Dear Sam, Thank you so much for all your videos and detailed explanations. It helped me so much to deeply understand a lots of processes in electronics!!! I become a really big fan of your lectures! Will it be possible to make a video about mosfet/igbt protections such us miller clamp and desaturation protection? Thank you.
Thank you for your time and for producing the videos. Could you please prepare a video on how to design and simulate a buck converter from scratch? Thank you.
Hello Professor! Thanks for the wonderful explanation. Im however getting stuck at one point. When you draw the small signal model using the purturbation at the gate why does the current in Coss flow from direction Source towards Drain and not the other way round. thankyou so much!
The main driving force of the Coss current is the dependent source of the MOSFET which, for a positive input, pulls the current to ground. The contribution of the gate current to Coss is negligible.
Nice presentation. I just don't get the point you mentioned at the last slide. You mentioned that the input impedance is resistive because the changes in the voltage dependent current source passes through Cgd regardless of the value of this capacitance. However, the flat region of Vgs happens only after Id already reached the load value and then the voltage is allowed to drop. To me, the change in Vds is what triggers the start of the flat region.

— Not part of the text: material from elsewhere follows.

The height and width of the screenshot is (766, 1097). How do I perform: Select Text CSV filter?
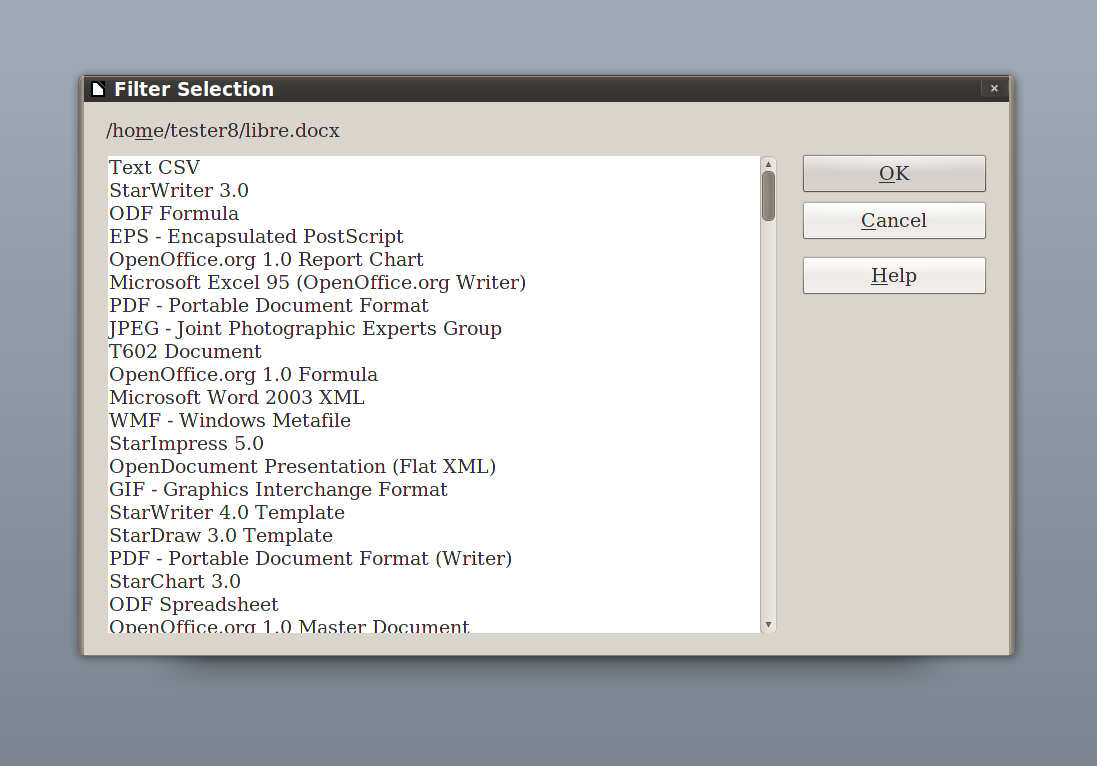pos(155,167)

Professor Yaakov, i have some trouble to understand this topic on turn on. Could you please help me out. 1) In your Explanation you assume a delta Id during the VGS flat region. How is it possible to make this assumption. If i look at the characteristics of the turn on the current through the MOSFET is already Equal to the inductor current and constant during the VGS flat region. It doesnt change anymore. 2) After the miller plateau, the VGS rises until the maximum value. Why does the drain current stay constant? I understand that the drain current already reached the Max inductor current, but how do i explain it with typicall MOS equations? The drain current should rise as long as VGS rises. 3) Also again referring to Drain current equations. During the plateau VDS falls to 0. When VDS
To me, the previous video on gate charge was bit more intuitive. 1. Can you please explain why Cgs is no longer in the equivalent circuit? 2. Also, during the time Vds is dropping to zero, isn't Cgd being charged? It will be charged again after Vds reaches zero as well, what actually changed before and after-Only Cgs being charged additionally in the later half? 3. Is the Vgs constant due to the lower time constant (low Zin and Cgd)? The quality of video is fabulous as usual.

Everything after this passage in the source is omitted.